I know. It's ridiculous that I'm writing this gazpacho recipe in October. I made it a few weeks ago and today is so warm I thought, why not share it, calendar truths be damned?
I call this pseudo gazpacho because it’s not a traditional gazpacho as you may understand it, which typically comes together in the food processor and it all gets pureed to smithereens and then stuck in the fridge. This one came about by accident. I had frozen about 8 cups worth of tomato puree leftover from my canning extravaganza a few weeks ago. Every time I went into the freezer, no matter how well I thought I secured the quart containers, one of them kept jumping out at me and landing on the floor. This happened two or three times, and after the plastic container cracked and broke and I found myself defrosting the contents in a larger bowl in the fridge, I thought, okay. I need to put an end to this.
So what you have here, on this October day, is a gazpacho that suffers not in taste but exhibits a different texture—you get a contrast of the larger pieces of tomato against the puree, which I really enjoyed.
4 cups fresh tomato puree
2 large heirloom tomatoes, roughly chopped (should yield at least 2 cups)
2 garlic cloves, minced
2 cucumbers, peeled, seeded, and chopped
2 bell peppers, seeded and chopped
1 T. sherry vinegar
¼ cup extra virgin olive oil
¼ cup chopped fresh cilantro
1. In a medium bowl, preferably one you can put a lid on or easily cover, combine the garlic, cucumbers, and peppers.
2. Add the puree to the veggie bowl. Stir to combine. Add several good turns of freshly ground black pepper and about 2 tsp. of coarse salt. Refrigerate for at least 2 hours or up to overnight.

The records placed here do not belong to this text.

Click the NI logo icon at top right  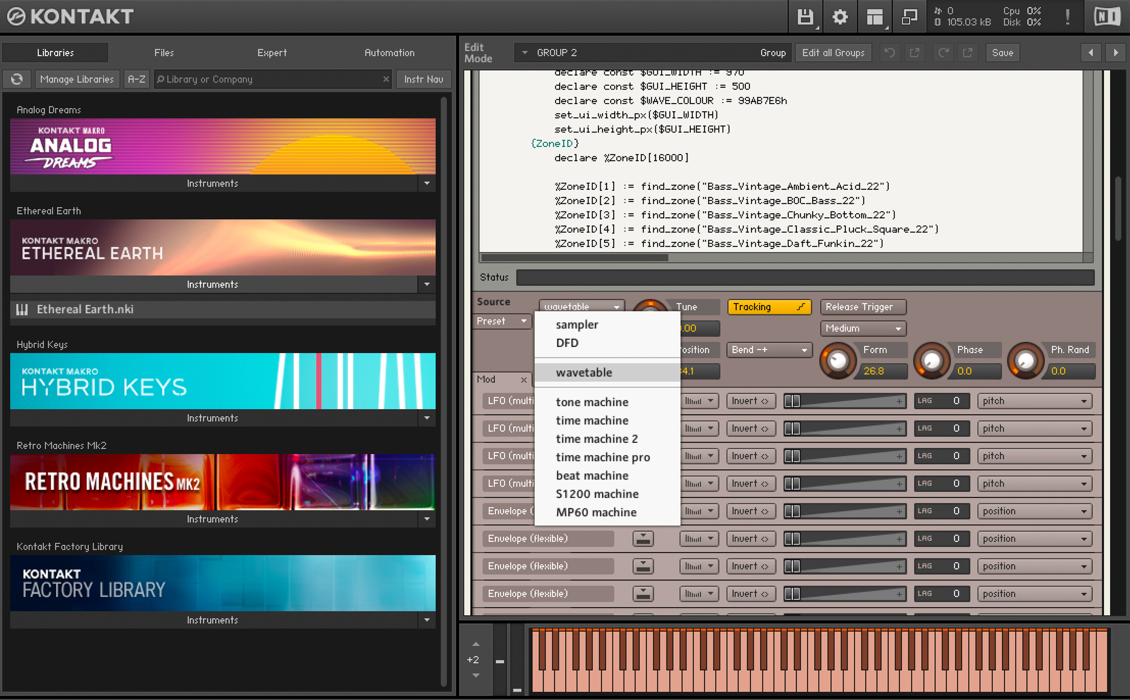tap(1106, 17)
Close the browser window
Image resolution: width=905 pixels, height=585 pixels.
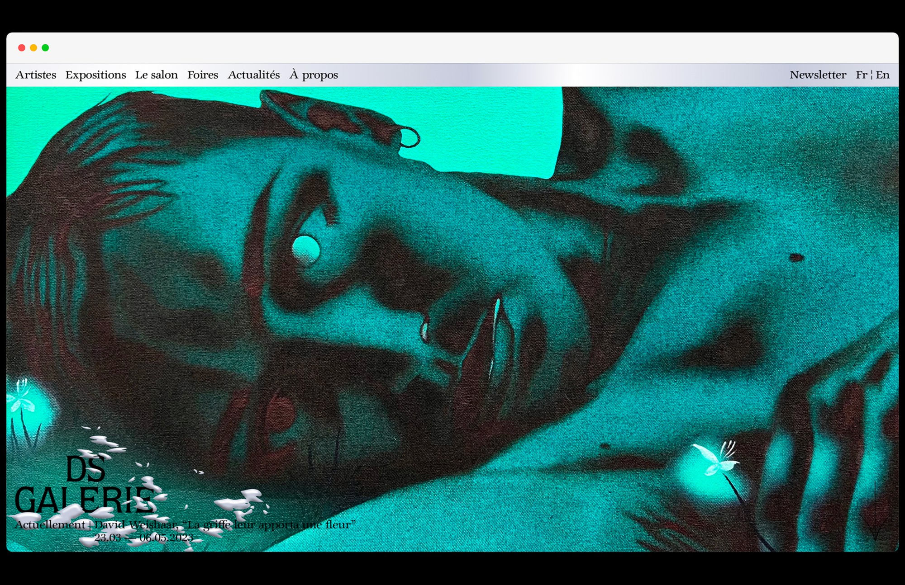[x=22, y=47]
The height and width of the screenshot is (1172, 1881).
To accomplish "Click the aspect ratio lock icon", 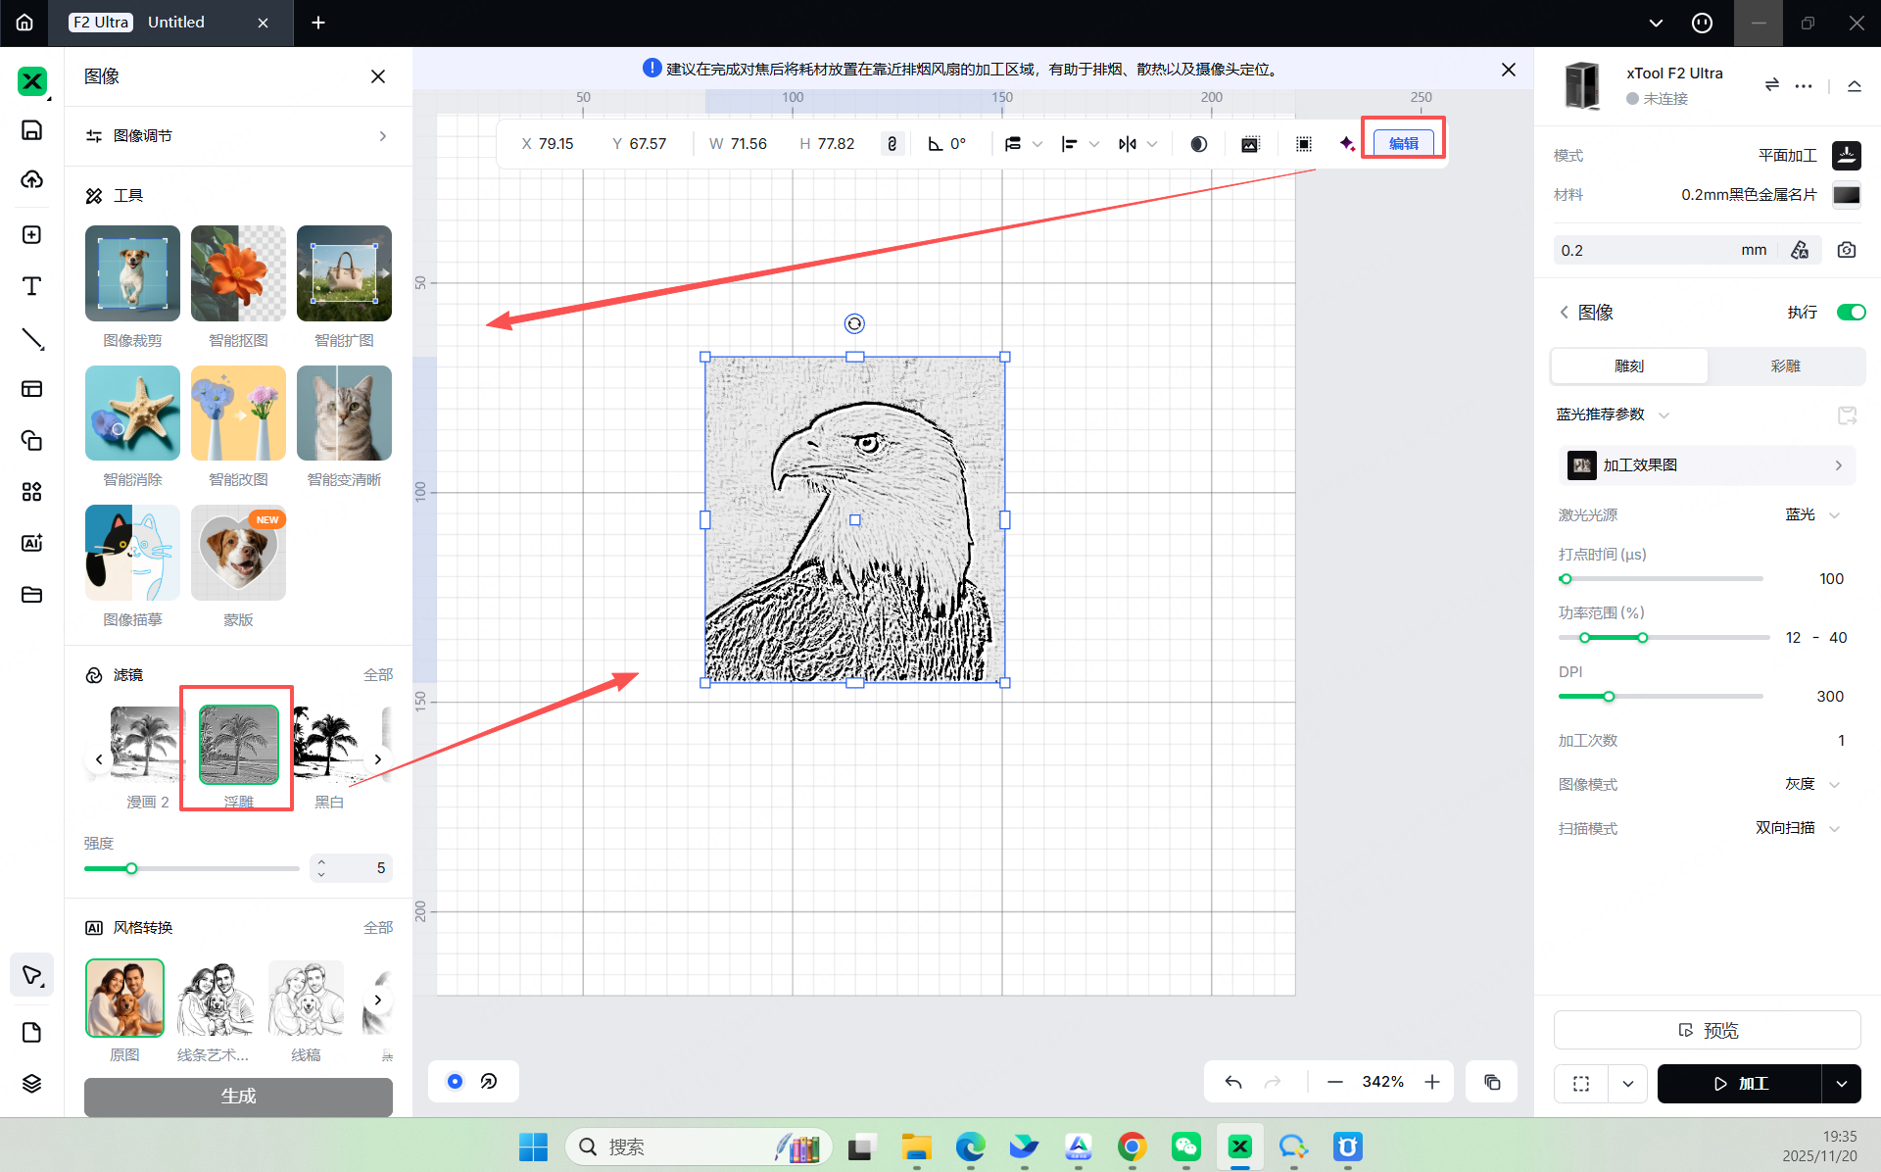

3. In a measuring cup, combine the oil and vinegar and whisky to emulsify. About 20 minutes before you are ready to serve the soup, put the chopped tomatoes in a separate medium bowl and add the vinaigrette, tossing gently to combine.
4. Add the chopped tomatoes to the veggie puree and return to the fridge to chill for no more than ½ hour, only if it’s really hot out or the soup becomes significantly warmer when you add the tomatoes. Chopped tomatoes lose their texture and change once they are refrigerated. Pureed tomatoes don’t suffer this same fate. Garnish with the chopped cilantro before serving. Adjust salt and pepper to taste, if necessary.
Serve with crusty bread, or add in some chunky homemade croutons to add in a panzanella (bread salad) element.